Directions for this task:
Render every line of the listing below as a numbered list, dropping any blank lines. Leave the pictures out.

Information supplied:
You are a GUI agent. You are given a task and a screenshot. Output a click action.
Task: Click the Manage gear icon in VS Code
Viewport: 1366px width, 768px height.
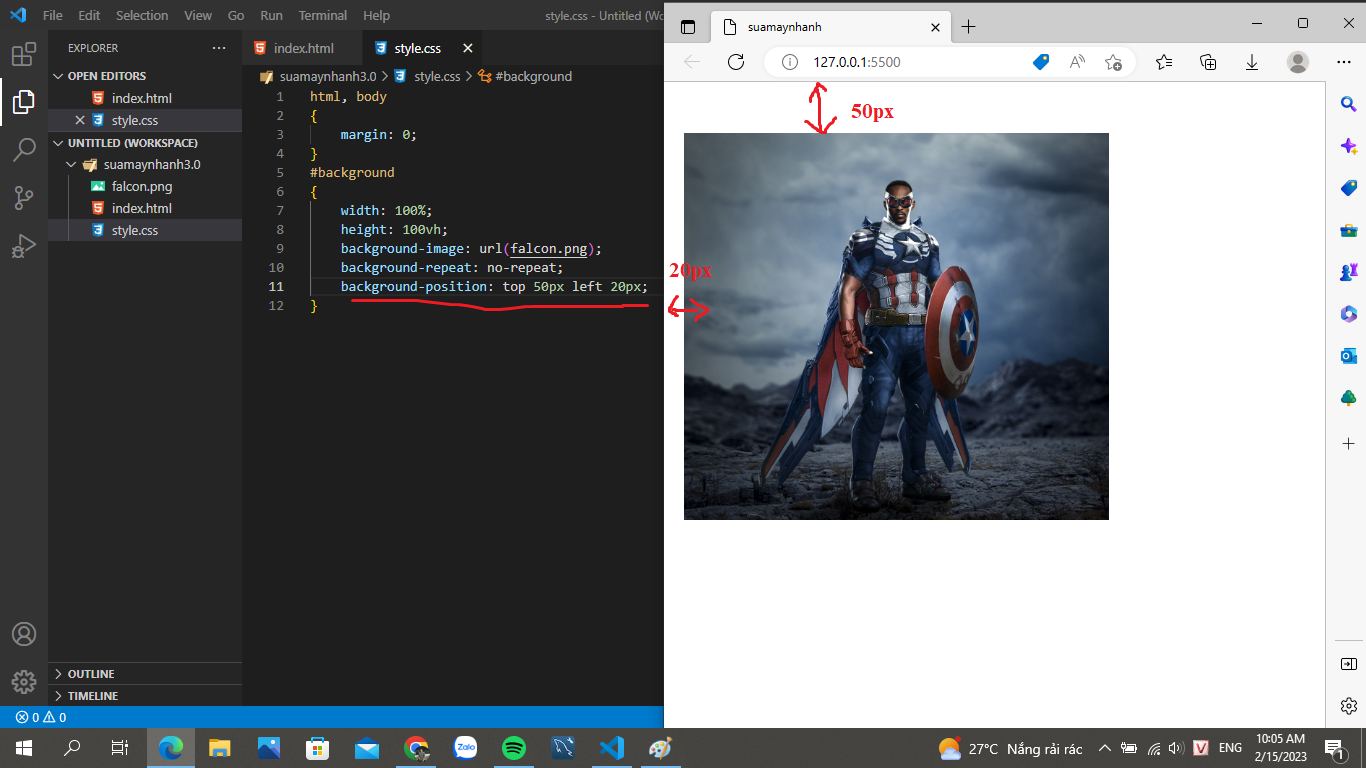click(23, 682)
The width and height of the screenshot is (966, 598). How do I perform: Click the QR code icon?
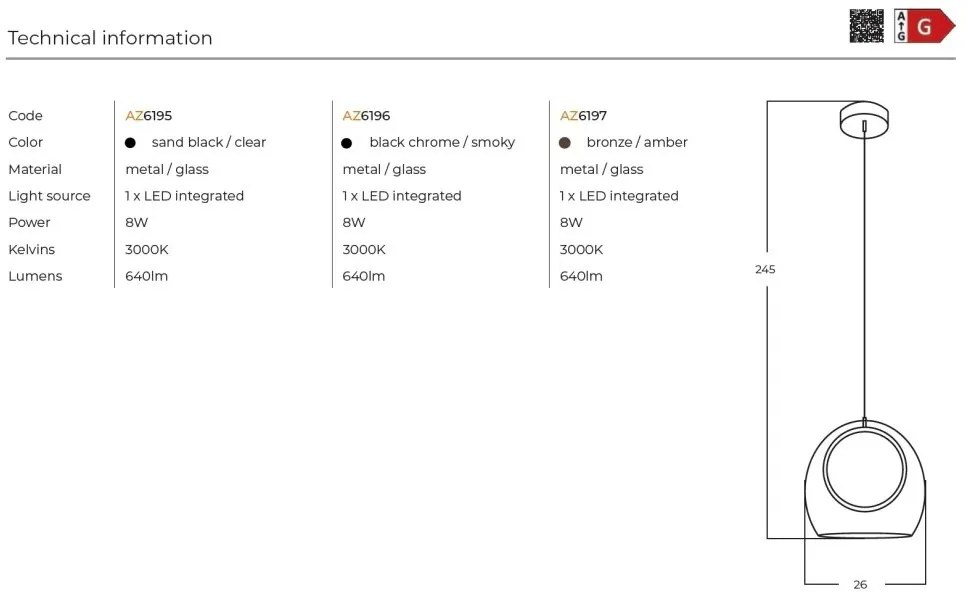click(866, 26)
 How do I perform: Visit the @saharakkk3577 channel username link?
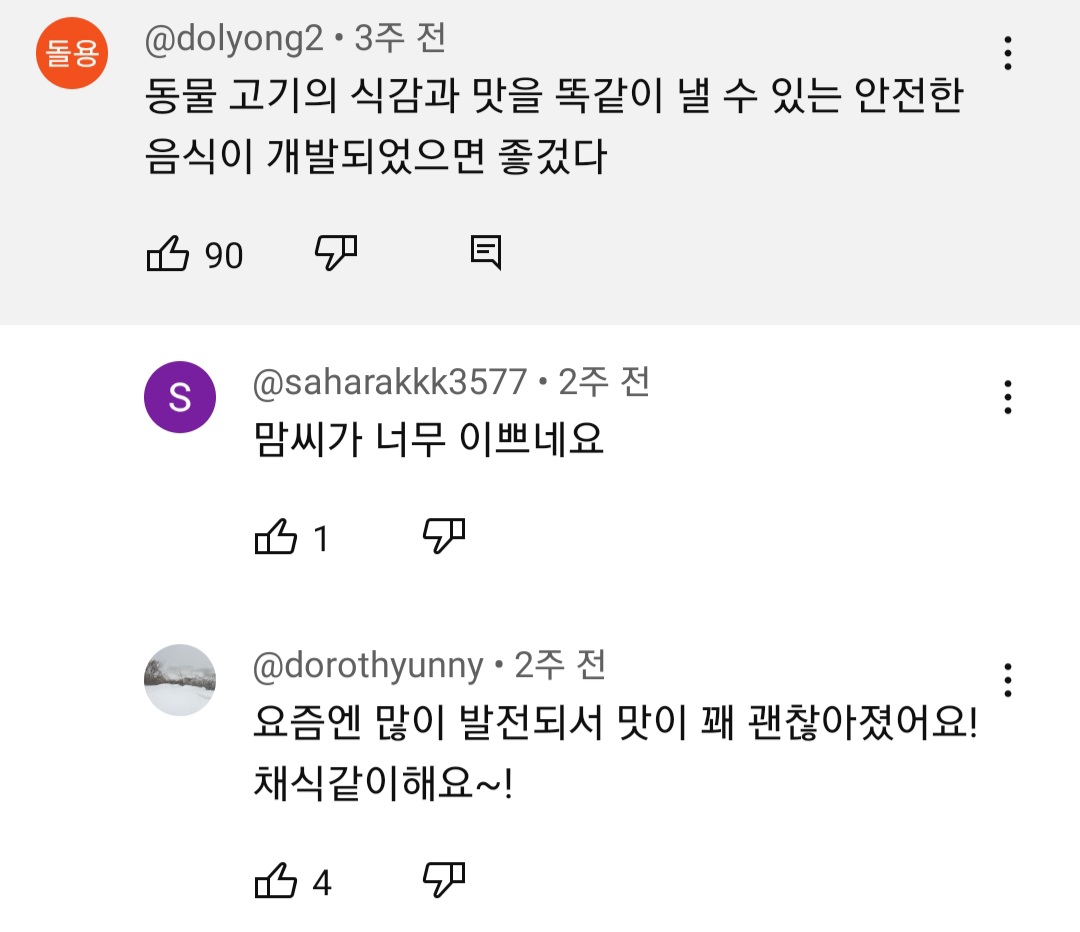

Problem solution:
1. You are a GUI agent. You are given a task and a screenshot. Output a click action.
2. Task: Click the Manage gear icon in VS Code
3. Viewport: 1366px width, 768px height.
4. click(23, 682)
5. The width and height of the screenshot is (966, 598). How do I perform: Click the QR code icon?
6. click(866, 26)
7.  How do I perform: Visit the @saharakkk3577 channel username link?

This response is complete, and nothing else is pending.